Sunday, March 27, 2011

That Banned Sexy Serena Williams Commercial!


Booty! Booty! Booty! Rocking everywhere! Yes, Serena's got asssets and it appears she doesn't mind using them to not only promote fashion but also this new 2k Sports video game commercial. But the question is, is it too much for television or the target market?

Personally, I'm all for being sexy but exposed butt cheeks, breast close-ups, and porn-like screams of passion--for tennis that is--are all a bit much to sell a video game, even if it's all fantasy as Serena alludes to.

I'm obviously not the only one that thinks so. Yep, the powers that be changed their minds after it received negative feedback thanks to Serena sharing it online via Twitter.

Take a look yourself at this vid, tell me if you think it's a bit much and why.

Monday, March 14, 2011

Actor Anthony Mackie, "Black Filmmakers Are Kinda Lazy..."


Recently, "Night Catches Us" actor, Anthony Mackie made some eye-brow raising comments concerning black filmmakers and black Hollywood that's generated some buzz online and off. Here's one comment that's got people talking and bloggers blogging:

"I think right now, we are being kinda lazy on our game...There are enough brothers with distribution deals and production deals where we should be making our own movies.."

It's the "lazy" part that's pissed people off, but hear it for yourself in The Grio's interview below.

Then later in an interview, talk show host Tavis Smiley gives Mackie an opportunity to further explain his previous comments and share his opinion on the state of black filmmaking:

In that interview is where I really pause to look at Mackie kinda crazy. Asking where is Spike Lee, John Singleton, and the Hughes Brothers as if they've been sitting on their asses for the last couple of years ain't cute nor is it an accurate judgment.

In the past 3 years, which isn't that long, Spike gave us "Miracle At St. Anna", Hughes Brothers did "Book of Eli". Singleton stepped out of the typical black film genre and gave audiences, "Illegal Tender," a Hispanic mafia film centered around a female character. So has Mackie been so busy that he missed these films or does he feel these directors should be doing more?

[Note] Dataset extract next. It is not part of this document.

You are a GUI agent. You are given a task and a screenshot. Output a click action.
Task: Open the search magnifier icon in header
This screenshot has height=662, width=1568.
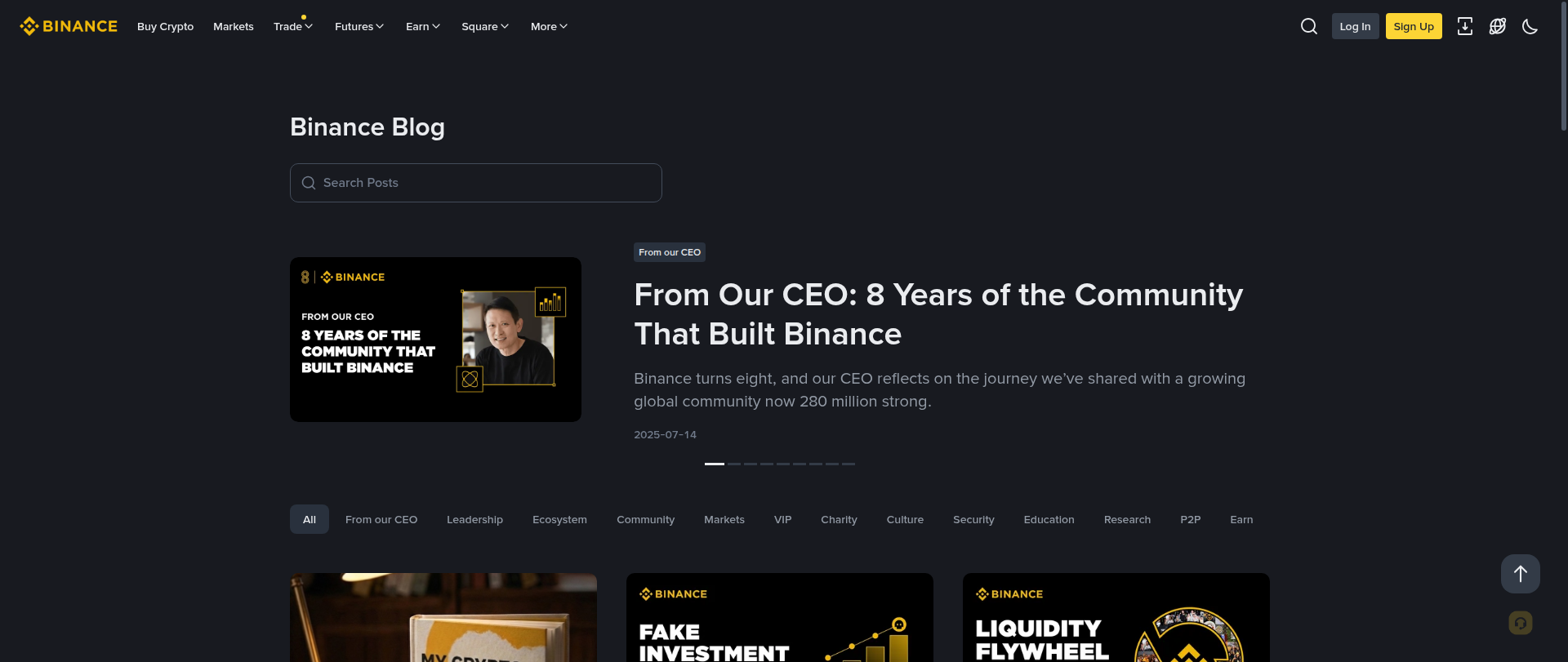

What I totally agree with Mackie on is the fact that there is enough black talent and wealth in the industry to produce more quality films. HOWEVER, based on our current collective behavior at the box office, I really question whether the black audience will financially support them. More and more, we as movie goers are forgoing the theater and waiting for DVD or cable when it comes to movies for us by us.

That said, why should a filmmaker make a film knowing full well he or she's film will not make a profit nor even break even? And though Mackie may be willing to work for nothing based on the strength of the project, many name actors will not. Honestly, how many people actually BUY films with a cast of unrecognizable up-and-comers? The reality is, generally, black audiences don't see filmmaking as a business but as solely an art form.

Lastly, whether you agree with Mackie's comments are not, the truth is we ALL as black filmmakers and black audience members play a significant role in the success or failure of black filmmaking. The question is, how do we best support each other?

Friday, March 11, 2011

How To Break Into Filmmaking By Guest Blogger, Joseph Raditch


"It's all about who you know in the entertainment industry!"

"They only hire their friends and family, that's why it's so hard to find work."

"If you don't live there, you won't be taken seriously. You'll have to move."

Yes, people complain all the time how hard it is to break into the industry of television and film. And for many, it is a valid complaint. But obviously, it can be done. You're reading the blog of someone who did it and is willing to share all the good, some of the bad, and glimpses of the ugly.

While on LinkedIn recently a fellow group member, Joseph Raditch, raised the discussion about how to break into the film industry. Even with film production experience, he'd experienced what most of have...a lot of closed doors. So he reached out to fellow industry peers for some insightful advice and what he received was helpful.

"This is information I wished I had when I graduated from film school. I was asked to share some of that information with you," wrote Raditch to me in an email.

After sharing my experience with him on LinkedIn, I asked Raditch to share some of the comments and tips he received on the social network here on Hollywood As I Live & Work. Hopefully, these tips will help those of you still bruising your nose on closed doors, chasing mirages of opportunity, and feeling defeated in your efforts to break into the entertainment world, especially as a filmmaker. So take Raditch's helpful tips and work them!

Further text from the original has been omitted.